Friday, December 9, 2011

No Running!!

Often it is characterised that Women are to be pursued and Men are to be the chasers.

I am now strongly against that notion in regards to a relationship.
It is my firm belief that it may be how you initiate contact but at some point things will change and even should change. This is not to say that you go for the opposite order. It is to say that you cant keep doing the same thing in hopes for a different response.

At some point there will come a time when you experience lows and you may even doubt wgere that is leading you. However, part of life is to experience the lows so that way the plateau of the highs is not a threshold of importance. It is only then that all the small things matter so much as far as their positive influence while all the largely negative things can be overcome permanently.

This may be insane for most people but I know that for stress to be reduced efficiently you have to put all the small things away with higher priority. Otherwise you can't focus.
It is like distance jumping. The more you have on the field, no matter how small it is, makes for a big distance as it adds up. Then when something big comes along you increase the total exponentially and the overflow yields more seemingly.

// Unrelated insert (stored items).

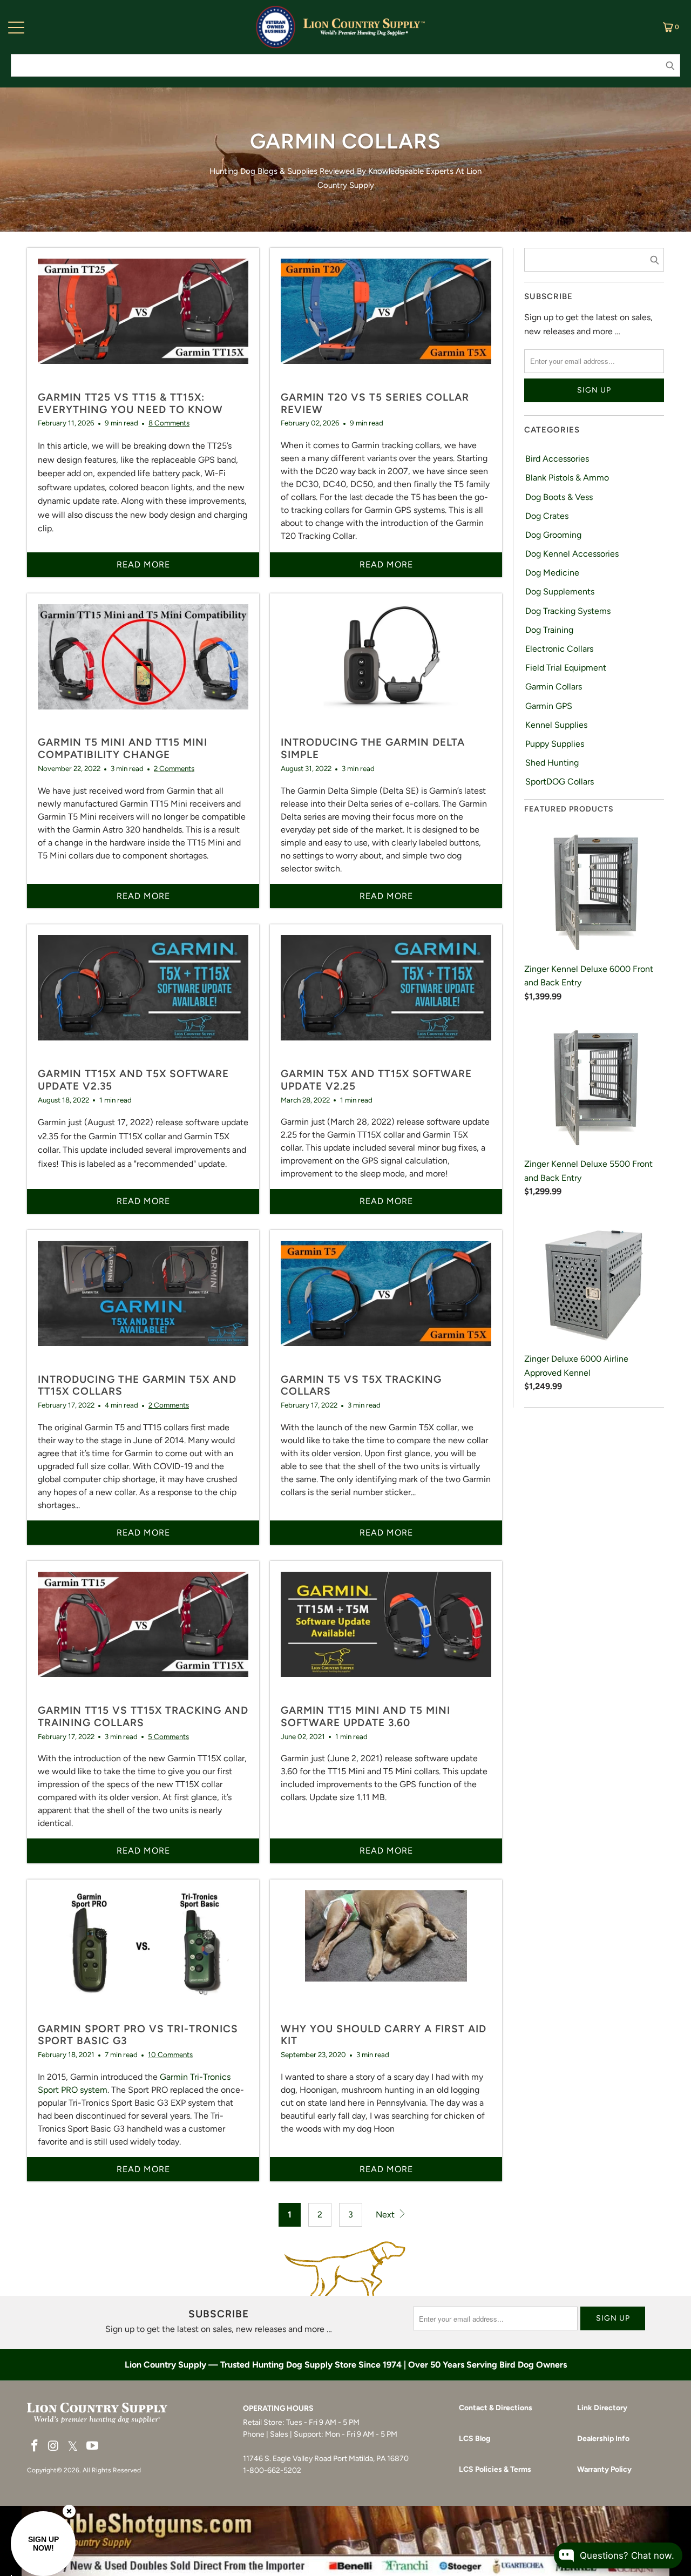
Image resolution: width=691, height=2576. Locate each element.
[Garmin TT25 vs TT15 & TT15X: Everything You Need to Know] (143, 321)
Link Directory (602, 2407)
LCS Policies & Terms (495, 2469)
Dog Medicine (552, 572)
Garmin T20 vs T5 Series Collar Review (375, 403)
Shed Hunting (552, 763)
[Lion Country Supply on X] (73, 2446)
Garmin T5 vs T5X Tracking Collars (361, 1385)
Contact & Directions (495, 2407)
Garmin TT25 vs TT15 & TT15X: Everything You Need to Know (130, 403)
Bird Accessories (557, 459)
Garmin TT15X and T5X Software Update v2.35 (133, 1079)
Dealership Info (603, 2438)
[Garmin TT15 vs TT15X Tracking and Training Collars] (143, 1634)
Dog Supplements (559, 591)
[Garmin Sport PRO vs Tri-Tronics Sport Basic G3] (143, 1952)
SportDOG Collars (559, 781)
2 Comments (174, 768)
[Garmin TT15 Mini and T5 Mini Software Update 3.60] (386, 1634)
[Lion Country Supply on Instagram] (54, 2446)
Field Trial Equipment (565, 667)
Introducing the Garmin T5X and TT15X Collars (137, 1385)
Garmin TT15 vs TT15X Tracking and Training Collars (143, 1716)
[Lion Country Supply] (364, 27)
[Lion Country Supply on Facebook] (35, 2446)
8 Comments (168, 422)
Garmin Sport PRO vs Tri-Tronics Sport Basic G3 (138, 2035)
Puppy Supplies (554, 744)
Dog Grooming (553, 535)
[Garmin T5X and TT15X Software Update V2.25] (386, 997)
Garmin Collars (553, 686)
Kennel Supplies (556, 725)
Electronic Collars (559, 649)
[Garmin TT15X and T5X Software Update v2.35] (143, 997)
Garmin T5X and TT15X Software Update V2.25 (376, 1079)
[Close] (69, 2511)
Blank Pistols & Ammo (567, 477)
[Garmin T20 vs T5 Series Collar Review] (386, 321)
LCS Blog (474, 2438)
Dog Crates (546, 516)
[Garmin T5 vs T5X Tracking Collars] (386, 1303)
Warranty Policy (604, 2469)
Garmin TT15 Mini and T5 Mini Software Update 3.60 (365, 1716)
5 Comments (168, 1736)
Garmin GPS (548, 706)
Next (386, 2214)
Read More (143, 564)
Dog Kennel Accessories (572, 554)
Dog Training (549, 630)
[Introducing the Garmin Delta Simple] (386, 666)
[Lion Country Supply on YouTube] (93, 2446)
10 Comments (170, 2054)
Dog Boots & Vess (559, 497)
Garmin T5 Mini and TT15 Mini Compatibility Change (122, 748)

Marriage is much like this concept of managing flow. So is financial stability in a very comparable sense.
Dealing with either requires an understanding of your subjective factors to get somewhere productive over a long term spectrum.
The factors are as numerous as they are consequential to many more attributes. There literally is no visible end to the diversity of possibilities despite the finite attribute that keeps it from being impossible to manage.

So the question might be, "where do you start?" or "how can you tell what requires a higher priority?"
My simple answer is this: Learn what is most important in your routine and finish the least important first.

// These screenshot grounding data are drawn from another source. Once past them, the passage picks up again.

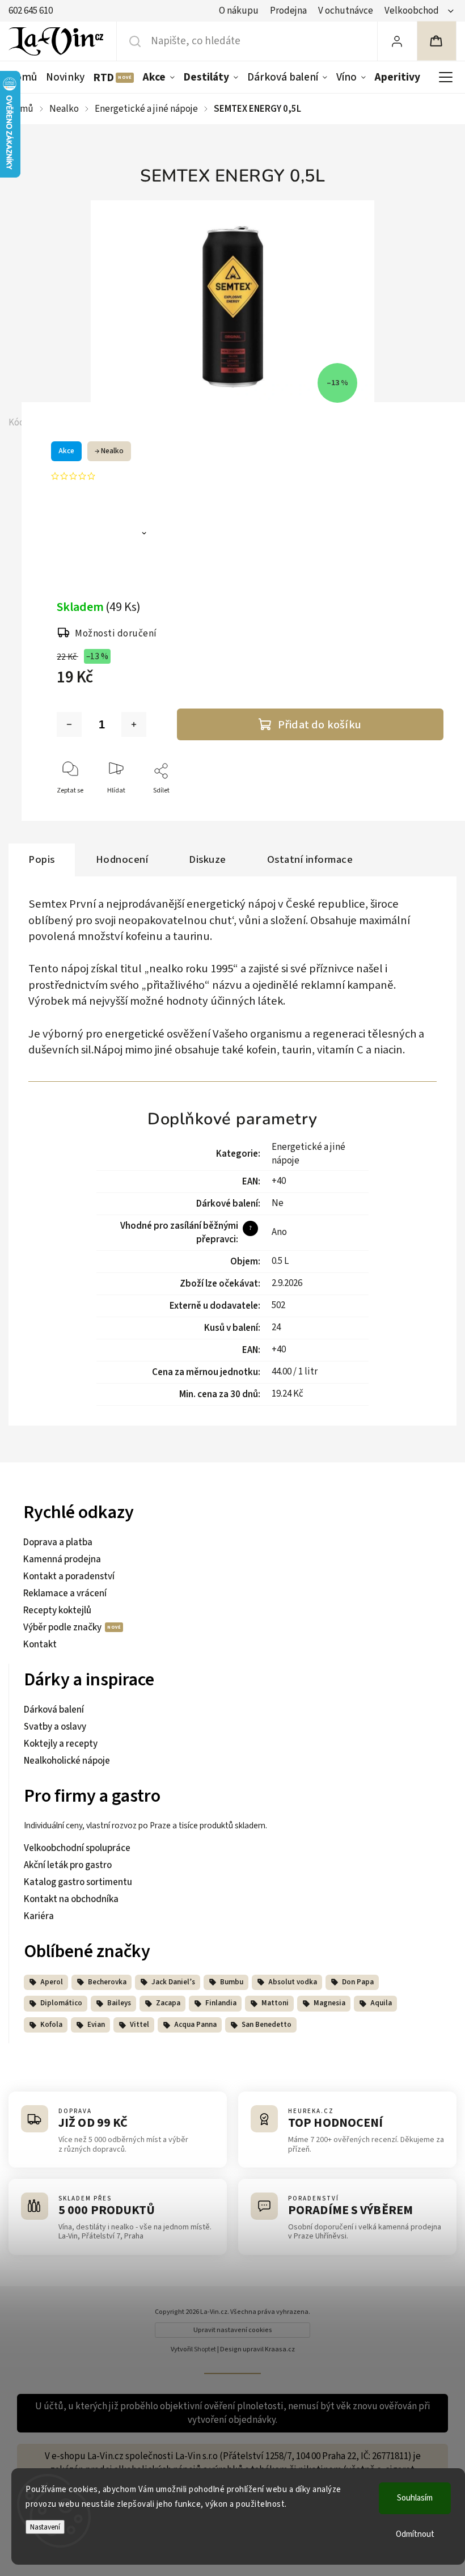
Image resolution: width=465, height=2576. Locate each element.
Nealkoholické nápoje (67, 1761)
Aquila (381, 2003)
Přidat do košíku (319, 724)
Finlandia (220, 2003)
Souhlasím (415, 2498)
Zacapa (168, 2003)
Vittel (139, 2025)
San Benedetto (266, 2025)
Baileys (119, 2003)
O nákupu (239, 11)
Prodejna (288, 11)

This may seem counter intuitive, though to the subconscious it's the difference of what all is on your plate that needs to be consumed to make that plate a happy plate.
It's like a store-front. Your priority us always bringing in the money first. However you still need to do all the other little things to facilitate better timing for your priorities otherwise things pile up and fester; which is common sense to assume is a deterrent from your goal which your highest priorities are centered around.
It is the little things that we find are the easiest to make a routine around so less effort goes into it's completion and is easiest to teach others to be mindful of.

This idea is intwined into the gender approach before contact as well as into a relationship. It is the basis for making a good and honest first impression as well.
If you find yourself always running to keep up with someone you are dealing with a person who is high maintainence or you are dealing with someone who isn't truly interesyed in you. As hard as it is to ignore the thoughts generated from emotion, you have to remember that if your plate is always full, that's because someone is keeping it that way. But if it is just that you can't eat all of sonerhing as fast as the others, you should rethink your approach.